一夏に続き、唯花も皿を持ち、銀色のレードルで皿にシチューを分けていく。
達紀は殆ど何もしていないが、一応周りに合わせてシチューを食べてみる事にしたのだ。
「これ、お兄ちゃんの分ね」
「ありがと。一夏が作ったシチューを食べるのなんて、久しぶりだな」
「一応、私も作ってますからね、達紀先輩」
「ごめん。そうだよね。唯花のシチューでもあるんだよな。では、いただきます」
すべての班で準備が整ったらしく、皆と同様に椅子に座り、達紀らは実食する。
皆、シチューを食べている最中。
達紀は近くの席に座っている唯花から、まじまじと見つめられていたのだ。
「そんなに見られると、食べづらいんだけど」
「ごめんなさい。でも、気になってしまって」
唯花は申し訳なさそうに言う。
「私のシチューはどうですか?」
「私のって、二人のね」
唯花の発言に横やりを入れるように、一夏が言う。
達紀は、そんな二人から評価を問われていたのだ。
「普通に良い出来だと思うよ。味も調整されてるし」
「本当ですか、良かったです」
「まあ、お兄ちゃんの口に合って良かったよ」
二人も達紀からの感想を聞くなり、シチューをスプーンで掬い、食べる。
「では、あなた達のシチューも食べてみましょうかね。味見してもいいかしら」
女子部長が、唯花らのテーブルまでやってくる。彼女は、レードルで自身の皿によそっていた。
「……」
女子部長はスープンでシチューを口に運び、難しい顔を浮かべて考え込んでいる。
「まあ……最初にしてはいいかもね。五点中、三点かもね。
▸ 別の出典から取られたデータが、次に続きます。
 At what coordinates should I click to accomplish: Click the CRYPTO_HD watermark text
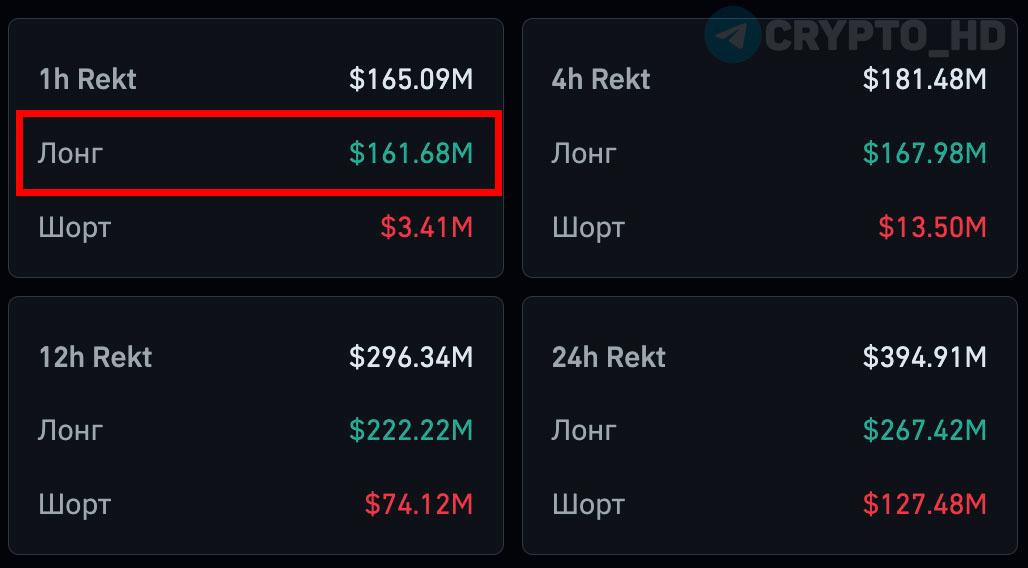tap(885, 35)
でも、二人でちゃんと協力していたところを踏まえると、一点上げて四点ってところかしらね」
「「ありがとうございます」」
明るい二人の声が同時に聞こえる。
二人は食事をする手を止めて、部長にお礼を伝えていたのだ。
達紀も彼女らの笑顔が見れて嬉しかった。
この頃、苦しい出来事ばかりだったからだ。
「そうだ、お兄ちゃんはどうするの?」
「何が?」
「部活だよ。全然入ってないでしょ。だから、料理部に入ろ」
「んー……いや……考えておくよ。すぐに決めても、去年のようになるかもしれないし……」
達紀は去年の事を考え、シチューを食べながら返答したのだった。